Return the listing exactly. Keep no pictures.

:::::

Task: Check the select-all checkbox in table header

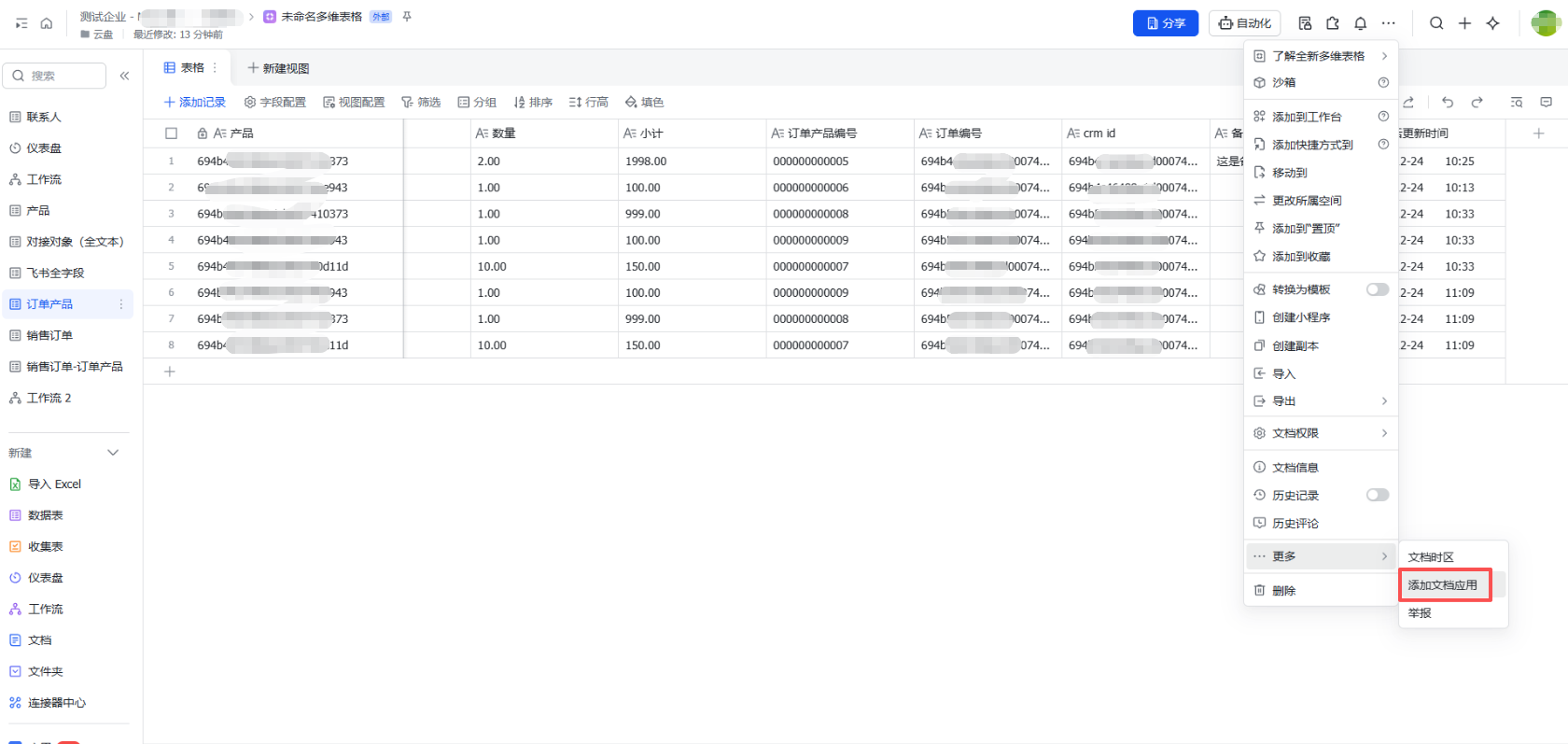Action: pos(171,133)
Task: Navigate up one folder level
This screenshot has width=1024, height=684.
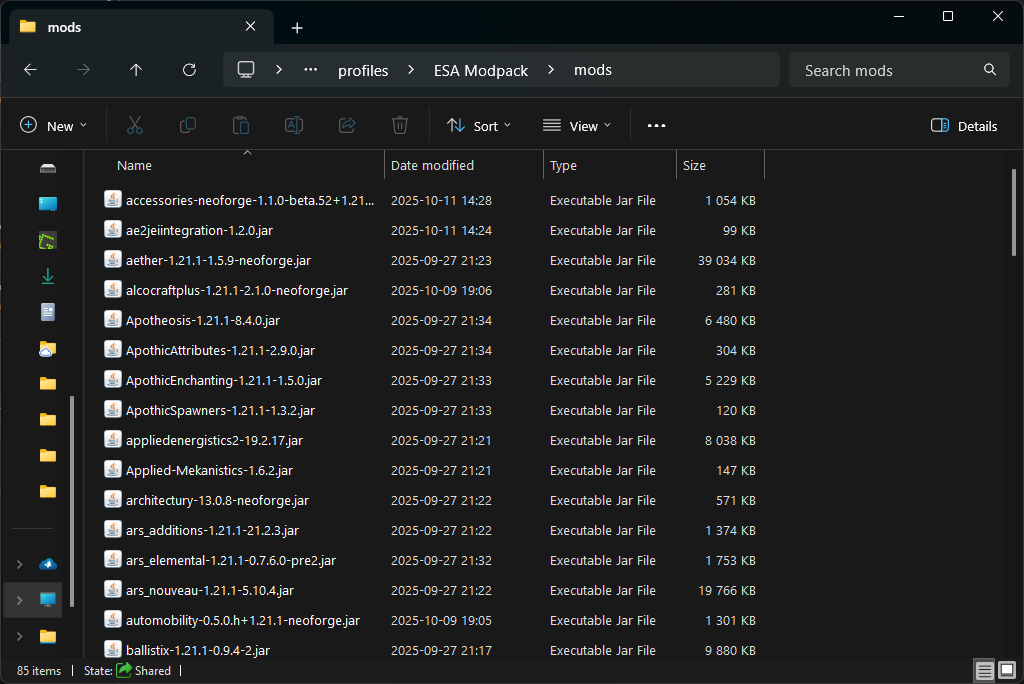Action: [x=136, y=70]

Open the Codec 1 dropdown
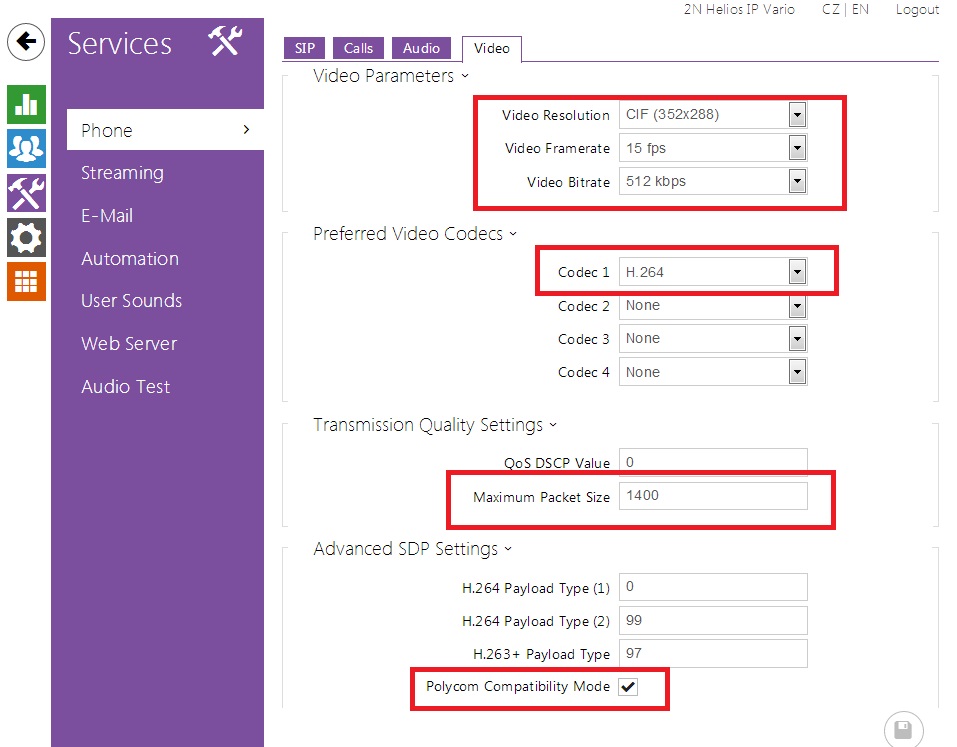coord(712,271)
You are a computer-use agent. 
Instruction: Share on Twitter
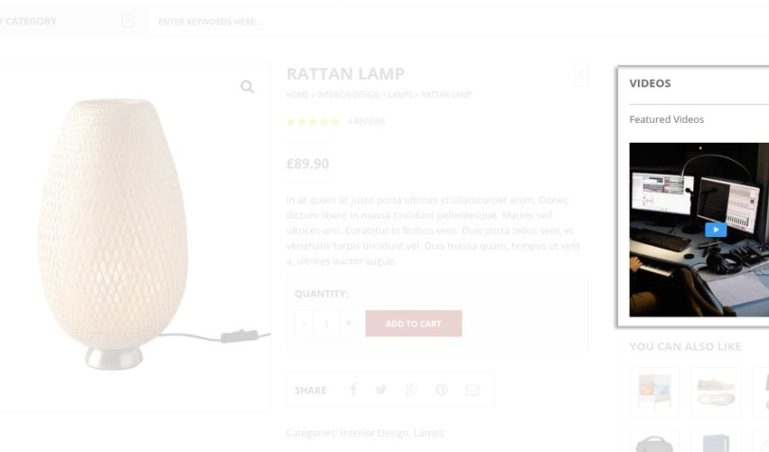tap(381, 390)
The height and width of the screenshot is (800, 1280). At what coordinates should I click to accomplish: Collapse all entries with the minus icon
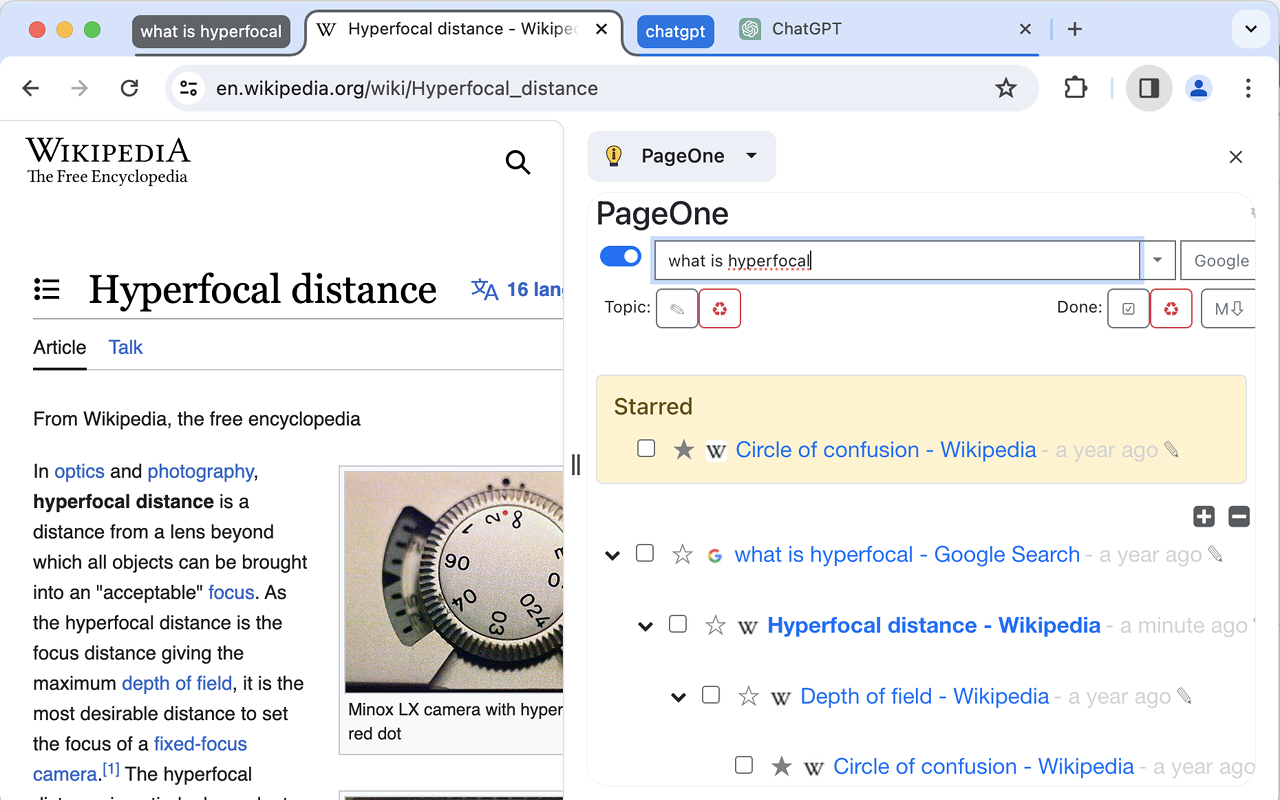click(1239, 516)
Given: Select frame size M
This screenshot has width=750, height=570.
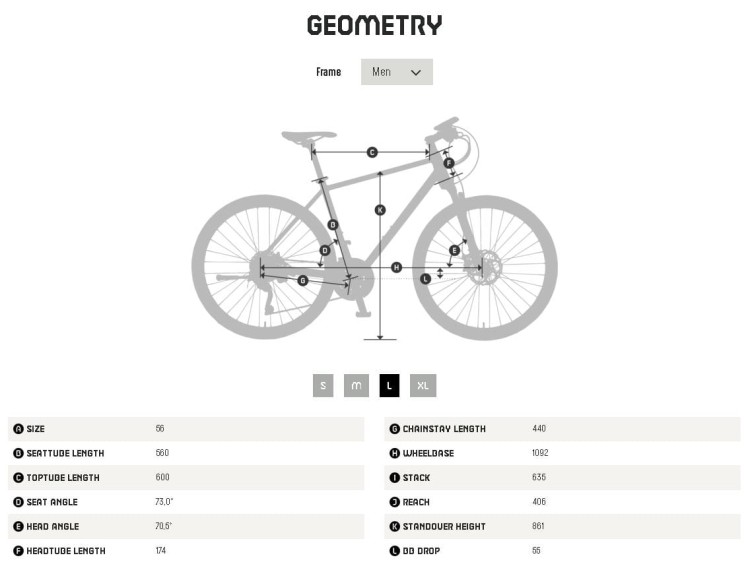Looking at the screenshot, I should pos(356,386).
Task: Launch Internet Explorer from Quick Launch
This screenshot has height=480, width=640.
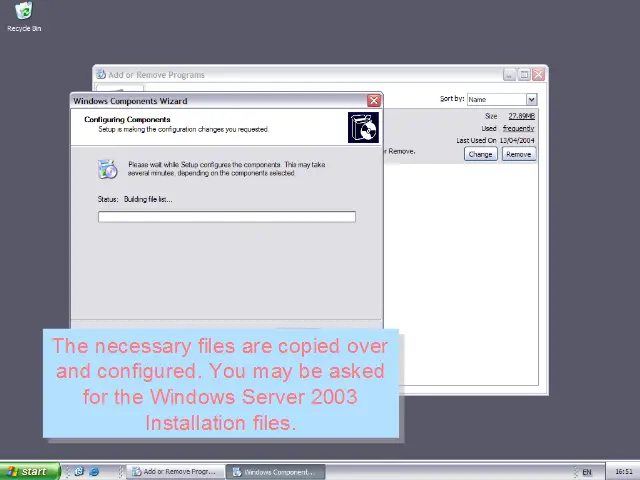Action: pyautogui.click(x=94, y=471)
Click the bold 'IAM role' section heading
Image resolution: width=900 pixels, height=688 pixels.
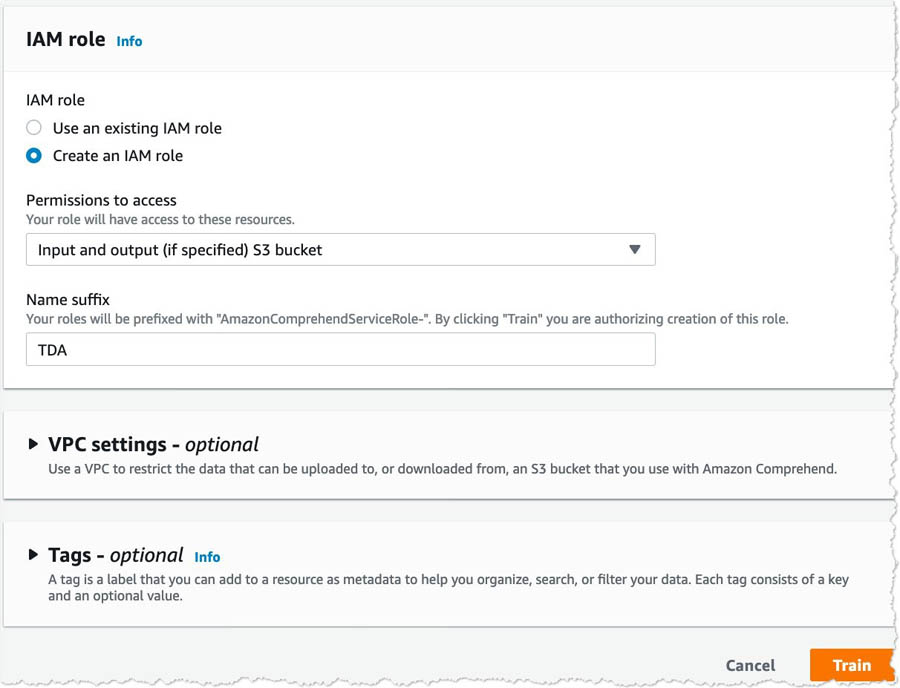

:::::

_Written response_:
Task: Check the select-all checkbox in table header

Action: pos(171,133)
Task: Navigate up one folder level
This screenshot has width=1024, height=684.
Action: [x=136, y=70]

Open the Codec 1 dropdown
coord(712,271)
You are a computer-use agent. 
Instruction: Share on Twitter
tap(381, 390)
The height and width of the screenshot is (800, 1280). At what coordinates should I click to accomplish: Collapse all entries with the minus icon
click(1239, 516)
Given: Select frame size M
This screenshot has width=750, height=570.
Looking at the screenshot, I should pos(356,386).
Task: Launch Internet Explorer from Quick Launch
This screenshot has height=480, width=640.
Action: pyautogui.click(x=94, y=471)
Click the bold 'IAM role' section heading
Image resolution: width=900 pixels, height=688 pixels.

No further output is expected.